No studies, however, have evaluated whether similar neural regions or
circuitry are engaged during na•ve subjects' first relaxation response
(RR) eliciting meditation experience.
METHODS: 19 healthy Ss were recruited from the
Barcelona area and screened to ensure no prior mind/body or meditation
practice. Images were collected using a 1.5T MRI scanner while Ss listened
to a 9-minute control audiotape and an 18-minute RR-eliciting meditation
audiotape. In the control condition, Ss listened to a book excerpt and
were asked to count the number of proper nouns they heard, which matched
the attentional demands of the meditation conditions. During RR-meditation,
Ss listened to the same voice, this time guiding them through a standard
meditation practices (9 minutes of bodily focused relaxation, 9 minutes
of focused attention practice). After exiting the scanner, subjects
gave written reports of what they had heard to confirm their wakefulness
during the scan session. Within-subject and group-level random effects
analyses were conducted in SPM2; differences in activation between the
control condition and meditation periods were significance thresholded
at p< .0005 (uncorrected), and extent thresholded at a minimum 15 contiguous
voxels/cluster.
RESULTS: A broad network of activation distinguished
the meditation from the control condition, which included the superior
portion of the left anterior insula (lAI), the right posterior insula
(rPI), inferior medial frontal gyrus (rMFG), left middle frontal gyrus
(lMiFG) right superior temporal gyrus (rSTG), left parahippocampal gyrus,
bilateral precuneus, and the right putamen. Further analyses revealed
no significant differences in activation between the different meditation
conditions. Some areas showed trends towards stronger activation in
later conditions, which might suggest a cumulative session effect.

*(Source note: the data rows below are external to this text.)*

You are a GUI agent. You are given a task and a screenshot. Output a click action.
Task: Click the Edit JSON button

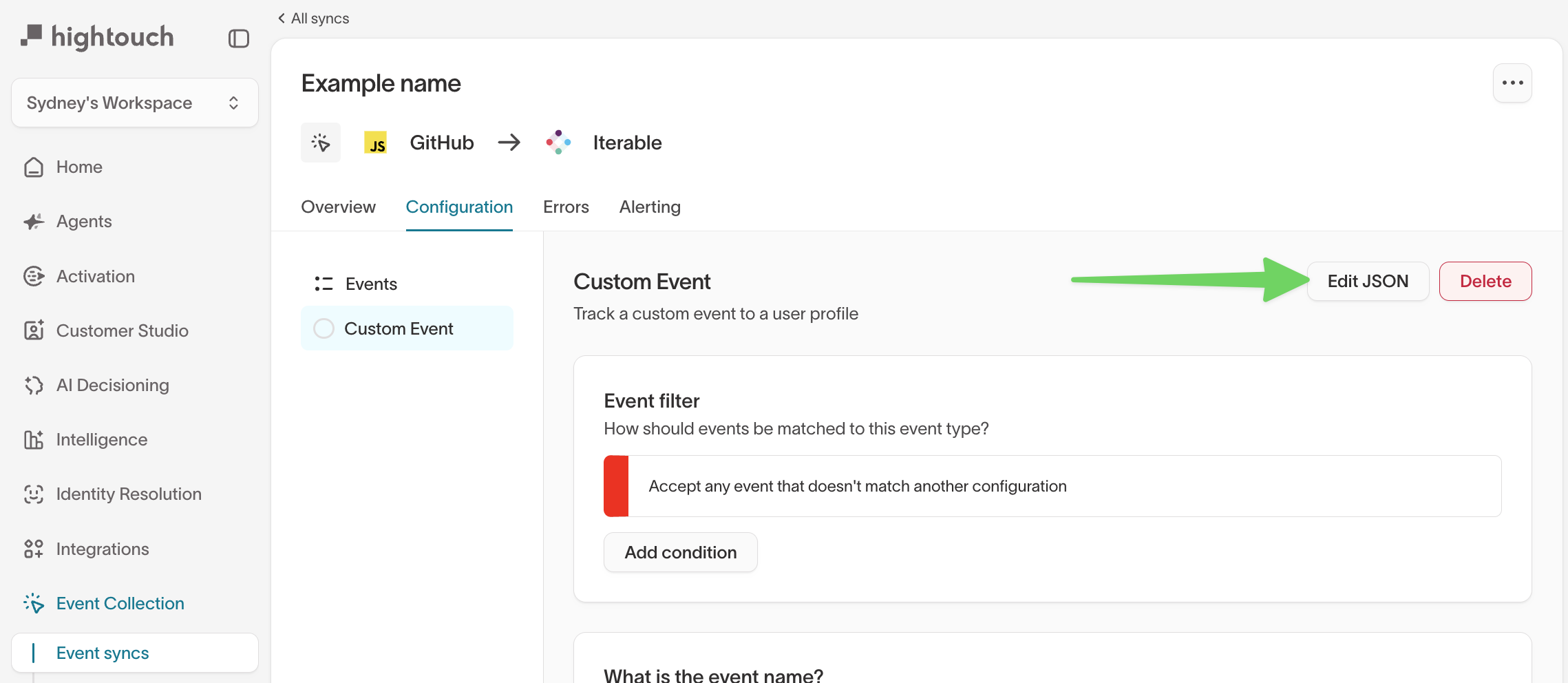(1368, 281)
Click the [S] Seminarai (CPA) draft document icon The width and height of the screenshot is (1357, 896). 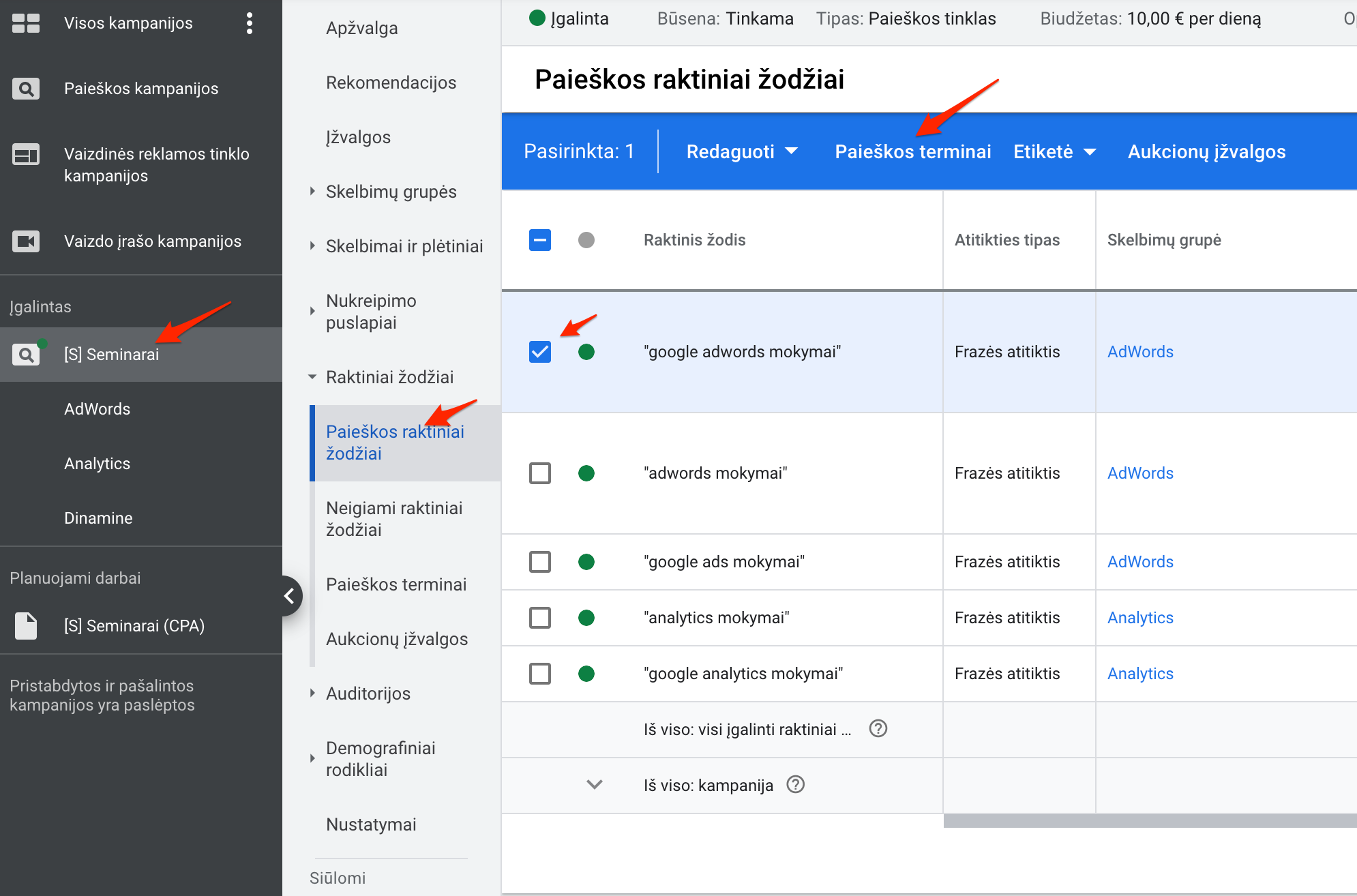click(x=26, y=626)
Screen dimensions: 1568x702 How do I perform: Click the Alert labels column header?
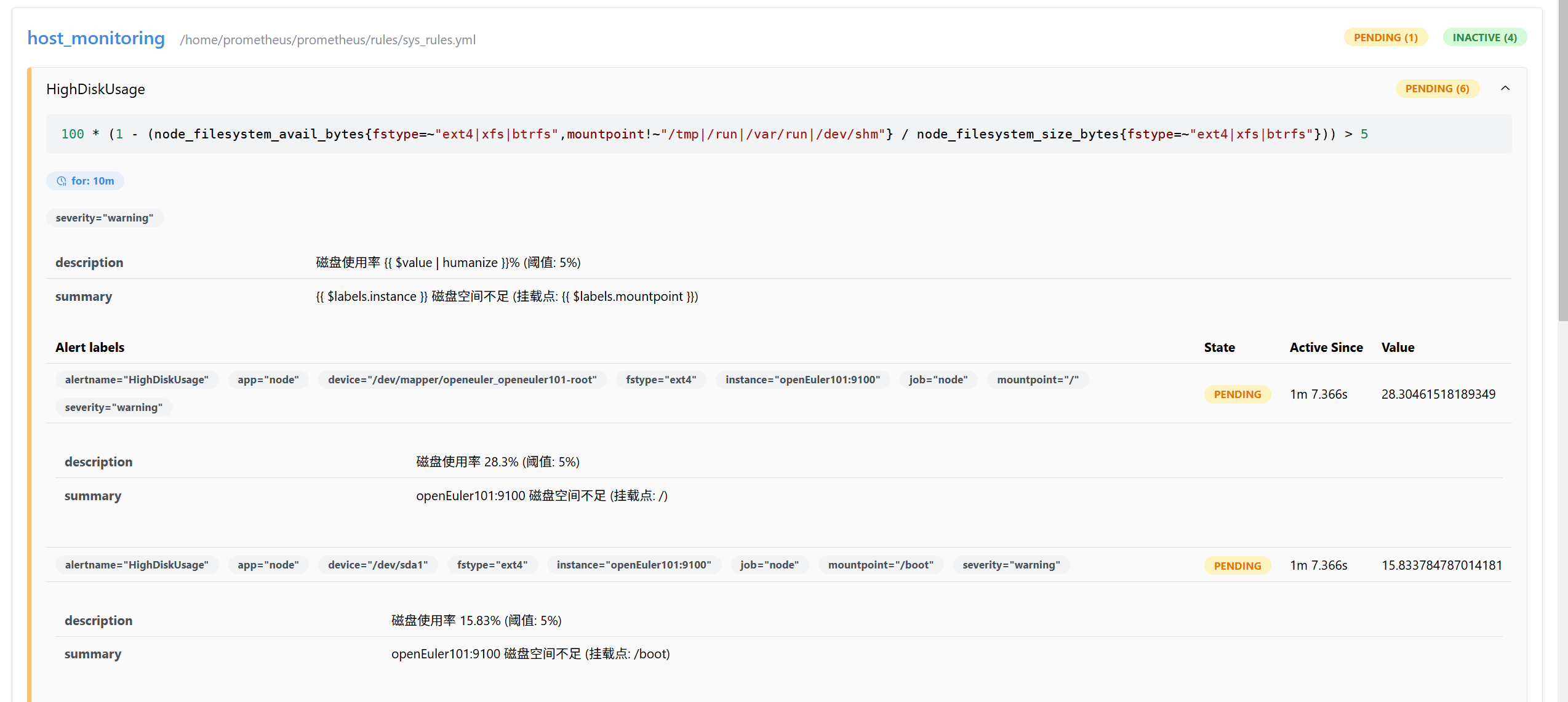click(90, 347)
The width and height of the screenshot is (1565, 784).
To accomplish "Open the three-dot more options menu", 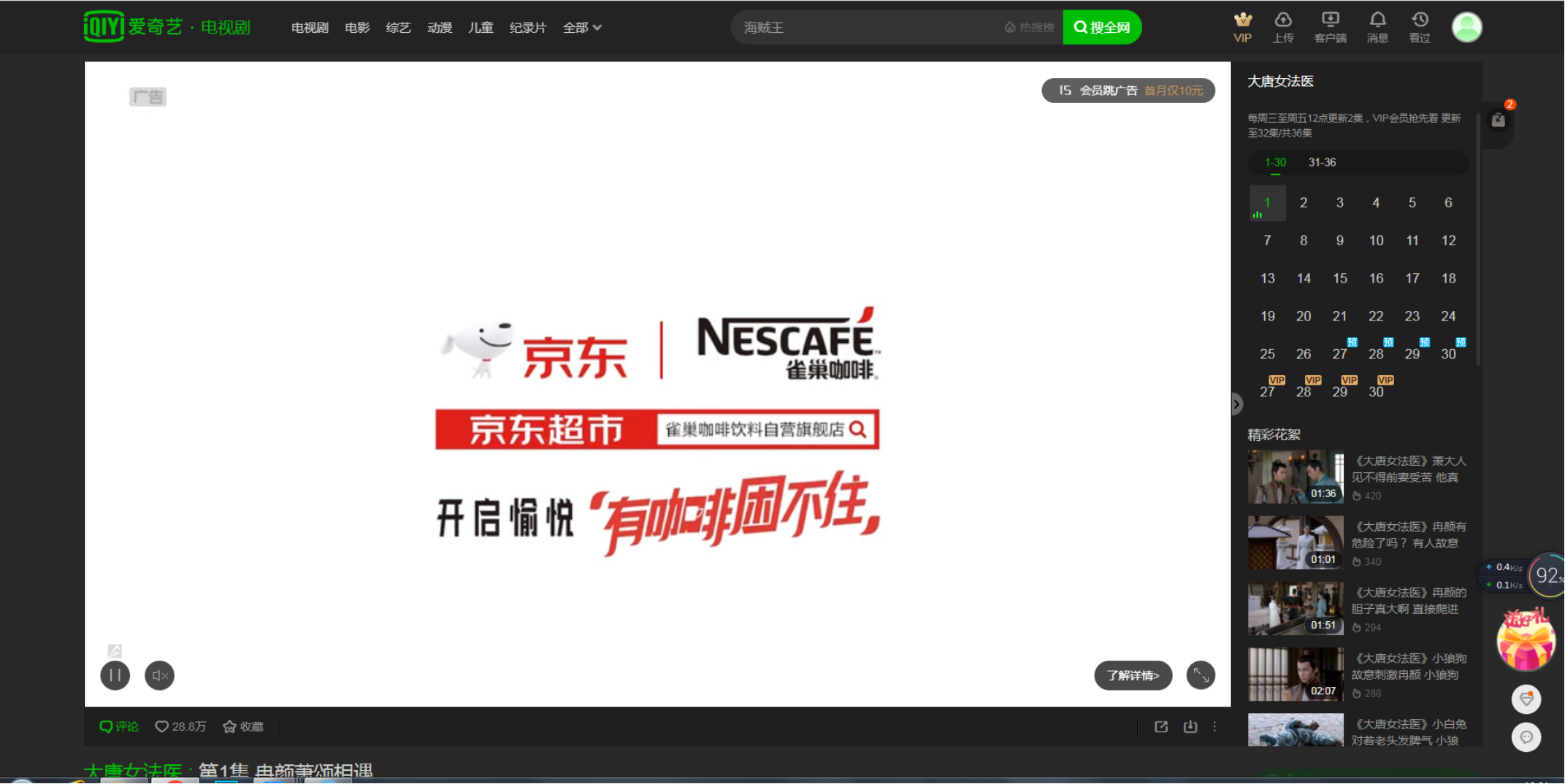I will tap(1214, 727).
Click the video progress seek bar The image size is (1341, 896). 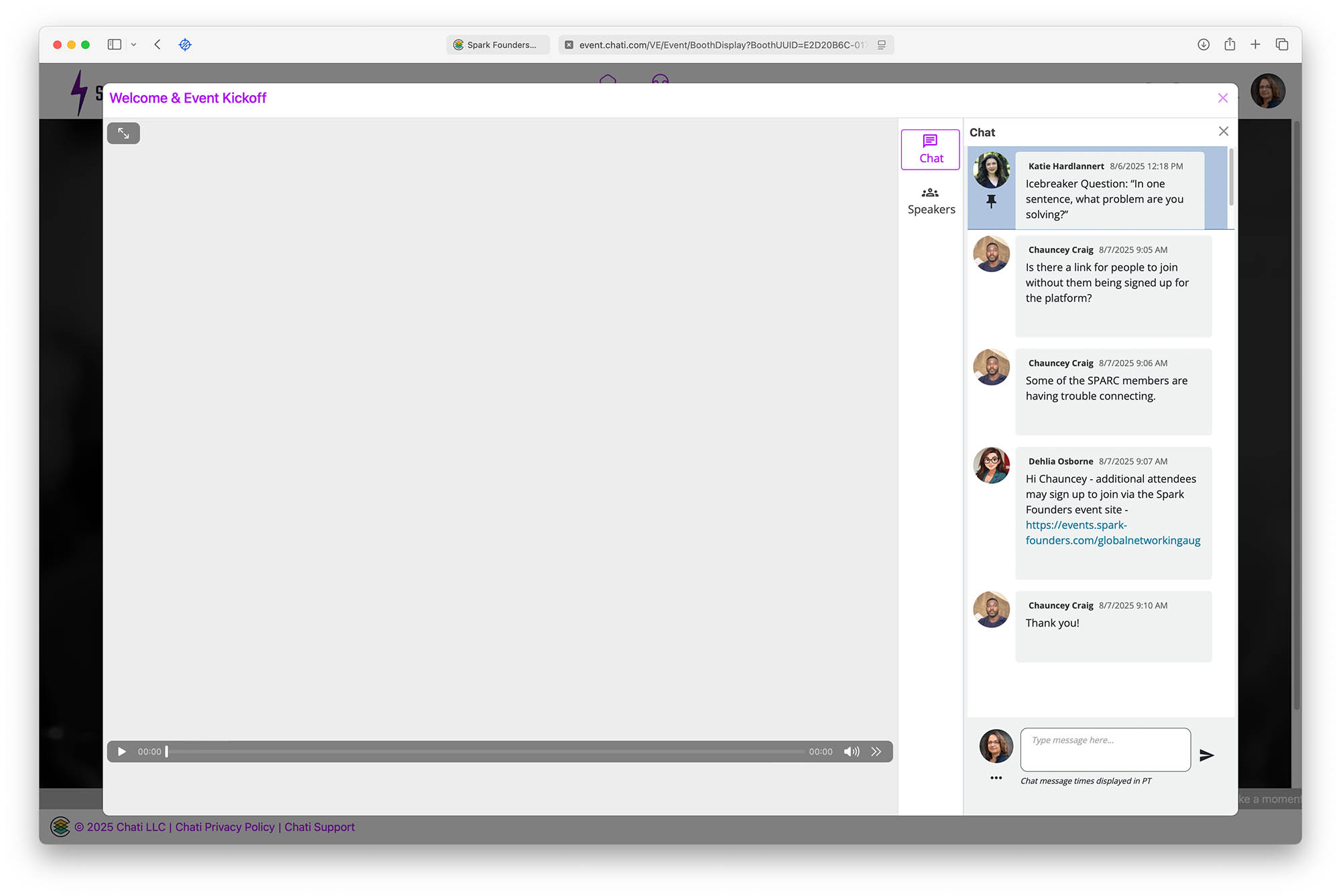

CONCLUSIONS: Many brain regions identified in
the current study correspond with those from a previous fMRI study of
long-term kundalini practitioners (parahippocampal gyrus, MFG, MiFG,
putamen, STG), suggesting that some of the structural and functional
changes observed in long-term meditation practitioners may be based
on repeated induction of mental states observable the very first time
subjects meditative states using standard practices. Differences in
activation between these studies could point to differences between
the types of attention deployed during different types of meditation.
Observed activation of the precuneus and MFG in our study suggests deployment
of internally focused attention also engaged during normal rest, with
additional components of motivation (as suggested basal ganglia activation)
and bodily awareness (subserved by the PI). This circuitry may reflect
basic, focused relaxation employed in early meditation. Nonetheless,
our data dovetail at many points with work on experienced meditators
in disparate traditions, suggesting important underlying similarities
across experience and practice-type. Our data provide the first empirical
evidence that the brain activation changes associated with meditation
and the RR likely begin with individuals' first experience.